⟨

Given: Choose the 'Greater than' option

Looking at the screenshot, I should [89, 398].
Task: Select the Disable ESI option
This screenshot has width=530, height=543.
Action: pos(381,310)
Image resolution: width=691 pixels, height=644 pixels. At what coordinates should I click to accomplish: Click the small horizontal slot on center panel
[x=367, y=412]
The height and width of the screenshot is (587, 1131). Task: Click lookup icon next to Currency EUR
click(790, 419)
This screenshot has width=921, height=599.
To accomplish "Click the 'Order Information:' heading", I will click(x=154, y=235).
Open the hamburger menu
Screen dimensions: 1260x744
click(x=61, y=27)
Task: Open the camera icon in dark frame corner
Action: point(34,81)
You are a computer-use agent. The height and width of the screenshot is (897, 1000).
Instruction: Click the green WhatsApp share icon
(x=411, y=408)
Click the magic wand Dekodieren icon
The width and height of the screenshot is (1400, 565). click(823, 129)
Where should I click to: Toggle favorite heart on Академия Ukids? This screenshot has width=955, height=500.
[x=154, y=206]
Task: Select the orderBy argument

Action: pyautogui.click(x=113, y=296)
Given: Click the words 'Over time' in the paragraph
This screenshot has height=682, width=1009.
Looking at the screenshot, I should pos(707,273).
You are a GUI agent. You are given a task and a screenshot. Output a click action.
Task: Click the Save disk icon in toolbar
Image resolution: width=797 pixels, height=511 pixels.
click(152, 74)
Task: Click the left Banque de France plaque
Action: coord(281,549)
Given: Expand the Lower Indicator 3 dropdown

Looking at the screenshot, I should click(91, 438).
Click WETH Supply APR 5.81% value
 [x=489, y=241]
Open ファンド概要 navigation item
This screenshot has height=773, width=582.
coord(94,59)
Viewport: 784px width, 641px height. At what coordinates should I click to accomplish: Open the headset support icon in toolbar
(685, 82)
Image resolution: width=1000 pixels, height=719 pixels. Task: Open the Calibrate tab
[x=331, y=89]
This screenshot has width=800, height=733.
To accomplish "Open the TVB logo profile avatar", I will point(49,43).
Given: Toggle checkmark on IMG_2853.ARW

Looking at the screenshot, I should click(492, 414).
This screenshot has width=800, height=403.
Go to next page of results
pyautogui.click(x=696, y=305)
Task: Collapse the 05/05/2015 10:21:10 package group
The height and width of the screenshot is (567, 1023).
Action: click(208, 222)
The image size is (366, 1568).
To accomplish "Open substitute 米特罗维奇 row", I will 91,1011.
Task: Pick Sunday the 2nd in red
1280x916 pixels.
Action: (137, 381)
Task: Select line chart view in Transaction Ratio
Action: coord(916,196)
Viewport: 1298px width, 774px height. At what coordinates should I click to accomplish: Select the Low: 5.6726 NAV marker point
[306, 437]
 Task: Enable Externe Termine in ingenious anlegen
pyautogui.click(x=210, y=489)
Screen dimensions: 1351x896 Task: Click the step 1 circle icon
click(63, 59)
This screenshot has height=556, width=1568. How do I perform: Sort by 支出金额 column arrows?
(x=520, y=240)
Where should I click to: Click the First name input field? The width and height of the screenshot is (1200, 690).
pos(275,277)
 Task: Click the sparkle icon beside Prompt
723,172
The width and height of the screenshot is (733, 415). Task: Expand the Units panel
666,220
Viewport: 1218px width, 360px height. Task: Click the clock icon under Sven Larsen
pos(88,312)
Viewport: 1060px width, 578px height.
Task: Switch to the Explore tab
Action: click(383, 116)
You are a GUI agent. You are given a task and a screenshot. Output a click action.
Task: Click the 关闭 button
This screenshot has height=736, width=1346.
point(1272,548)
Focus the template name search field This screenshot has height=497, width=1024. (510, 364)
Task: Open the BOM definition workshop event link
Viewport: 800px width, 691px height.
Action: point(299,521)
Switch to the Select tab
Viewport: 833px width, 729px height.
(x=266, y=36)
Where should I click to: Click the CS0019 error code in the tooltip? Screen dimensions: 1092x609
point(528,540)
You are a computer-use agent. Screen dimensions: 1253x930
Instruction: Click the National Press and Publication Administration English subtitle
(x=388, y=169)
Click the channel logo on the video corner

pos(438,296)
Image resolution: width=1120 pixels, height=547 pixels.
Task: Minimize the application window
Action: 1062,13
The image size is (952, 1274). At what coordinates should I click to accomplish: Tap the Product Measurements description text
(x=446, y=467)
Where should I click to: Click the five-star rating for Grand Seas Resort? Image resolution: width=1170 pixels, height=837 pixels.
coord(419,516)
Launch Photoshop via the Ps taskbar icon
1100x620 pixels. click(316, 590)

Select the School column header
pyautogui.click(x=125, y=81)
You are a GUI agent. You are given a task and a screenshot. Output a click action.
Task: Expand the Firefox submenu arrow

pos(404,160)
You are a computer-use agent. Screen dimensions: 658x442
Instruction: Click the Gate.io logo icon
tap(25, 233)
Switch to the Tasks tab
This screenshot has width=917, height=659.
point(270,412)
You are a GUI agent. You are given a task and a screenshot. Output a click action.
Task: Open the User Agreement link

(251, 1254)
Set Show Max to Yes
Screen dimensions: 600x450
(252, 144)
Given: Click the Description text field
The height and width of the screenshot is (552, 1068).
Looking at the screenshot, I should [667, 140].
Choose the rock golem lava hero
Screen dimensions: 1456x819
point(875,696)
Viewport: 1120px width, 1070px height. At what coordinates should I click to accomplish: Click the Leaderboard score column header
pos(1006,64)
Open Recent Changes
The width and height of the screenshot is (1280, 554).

⟩

Problem:
The answer must be every line of the records that holds the string "computer".

Response to this exercise:
You are a computer-use agent. The height and width of the screenshot is (897, 1000).
You are a computer-use agent. Screen dimensions: 1253x930
You are a computer-use agent. Screen dimensions: 658x442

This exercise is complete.